Fireball-MathMistral-Nemo-Base-2407-v2dpo
This model is fine-tune to provide better math response than Mistral-Nemo-Base-2407, Google Gemma 2 9B, Llama 3.1 8B and others similar models.
Training Dataset
DPO (Direct Preference Optimization) training with math datasets.
This Mistral model was trained 2x faster with Unsloth and Huggingface's TRL library.
Model Card for EpistemeAI's Fireball-MathMistral-Nemo-Base-2407-v2dpo
The Fireball-MathMistral-Nemo-Base-2407 Large Language Model (LLM) is a pretrained generative text model of 12B parameters, it significantly outperforms existing models smaller or similar in size.
For more details about this model please refer to our release blog post.
Key features
- Released under the Apache 2 License
- Trained with a 128k context window
- Trained on a large proportion of multilingual and code data
- Drop-in replacement of Mistral 7B
Model Architecture
Mistral Nemo is a transformer model, with the following architecture choices:
- Layers: 40
- Dim: 5,120
- Head dim: 128
- Hidden dim: 14,436
- Activation Function: SwiGLU
- Number of heads: 32
- Number of kv-heads: 8 (GQA)
- Vocabulary size: 2**17 ~= 128k
- Rotary embeddings (theta = 1M)
Demo
After installing mistral_inference, a mistral-demo CLI command should be available in your environment.
Transformers
NOTE: Until a new release has been made, you need to install transformers from source:
pip install git+https://github.com/huggingface/transformers.git
If you want to use Hugging Face transformers to generate text, you can do something like this.
from transformers import AutoModelForCausalLM, AutoTokenizer
model_id = "EpistemeAI/Fireball-MathMistral-Nemo-Base-2407-v2dpo"

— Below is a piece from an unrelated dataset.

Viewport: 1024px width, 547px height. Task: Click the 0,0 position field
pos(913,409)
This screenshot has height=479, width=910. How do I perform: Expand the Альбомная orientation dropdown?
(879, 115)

tokenizer = AutoTokenizer.from_pretrained(model_id)
model = AutoModelForCausalLM.from_pretrained(model_id)
inputs = tokenizer("Hello my name is", return_tensors="pt")
outputs = model.generate(**inputs, max_new_tokens=20)
print(tokenizer.decode(outputs[0], skip_special_tokens=True))
Unlike previous Mistral models, Mistral Nemo requires smaller temperatures. We recommend to use a temperature of 0.3.
Note
EpistemeAI/Fireball-MathMistral-Nemo-Base-2407-v2dpo is a pretrained base model and therefore does not have any moderation mechanisms.